++++ Document text

Tuesday, June 3, 2008

Continuing

In the Spring of 2002, I went out of my way to try to discuss these matters with the NHC (National Hurricane Center) and related government Agencies, primarily in Florida but also in Colorado, Texas and elsewhere, but they seemed to uninterested in the fact that I am a Physicist and instead simply assumed that hurricanes are too large and too powerful for humans to affect. I believe they may be wrong about that, along the lines of the shattering wineglass mentioned below! However, even if their assumption is right, that we humans are just to puny to affect a hurricane, doesn't it seem at least logical to TRY some fairly simple and inexpensive experiments, in the remote chance it might work?
It has been immensely frustrating to me to watch as terribly destructive hurricanes such as Katrina in 2005 have done such massive damage, where I think there might actually have been a (remote?) possibility of degrading such hurricanes far before they had ever approached land. Had I somehow been more persuasive in getting government personnel to have interest in my concept, who knows whether Katrina might even have ever existed? But in my attempts at dozens of visits and interviews in the Spring of 2002, only a single individual was even willing to spend a few minutes to listen to me (after I had spent a week of my time in trying to provide this information to them!) He was extremely interested and extremely impressed, and he even mentioned that he thought it might have a chance of working. He then mentioned to me a number of rather hare-brained ideas that their Agencies had previously tried, such as flying cargo aircraft filled with many tons of bags of concrete through the Eye of a hurricane and dumping them, in an apparent attempt at paving over the ocean inside the Eye! Unfortunately, he ended the interview by mentioning that he was about to retire shortly and that he no longer had any pull around there. He promised me to try to get some of his colleagues to listen to my concept before he left, but that must not have ever had any effect, as no one ever later contacted me.

++++++++
++++ Data below

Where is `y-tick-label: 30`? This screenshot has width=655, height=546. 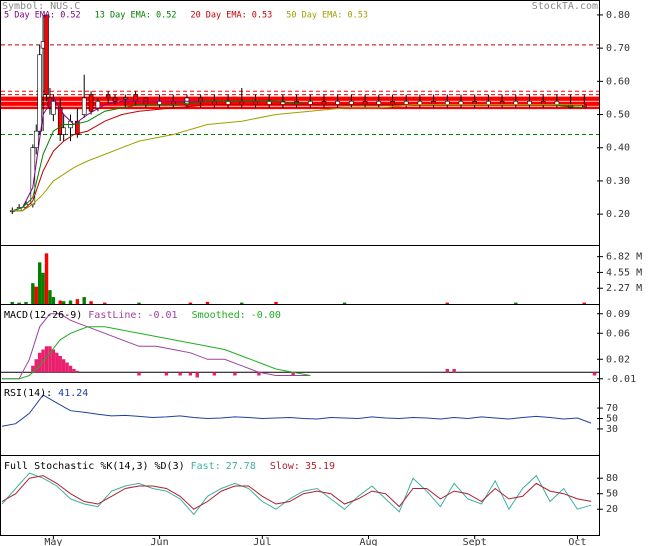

++++++++

■ Your objective ■
Copy the hurricane post between "In the Spring of 2002, I" and "it might work?", inclusive, swapping "wineglass" for "crystal goblet". Rely only on the hurricane post for what comes next.

■ Written response ■
In the Spring of 2002, I went out of my way to try to discuss these matters with the NHC (National Hurricane Center) and related government Agencies, primarily in Florida but also in Colorado, Texas and elsewhere, but they seemed to uninterested in the fact that I am a Physicist and instead simply assumed that hurricanes are too large and too powerful for humans to affect. I believe they may be wrong about that, along the lines of the shattering crystal goblet mentioned below! However, even if their assumption is right, that we humans are just to puny to affect a hurricane, doesn't it seem at least logical to TRY some fairly simple and inexpensive experiments, in the remote chance it might work?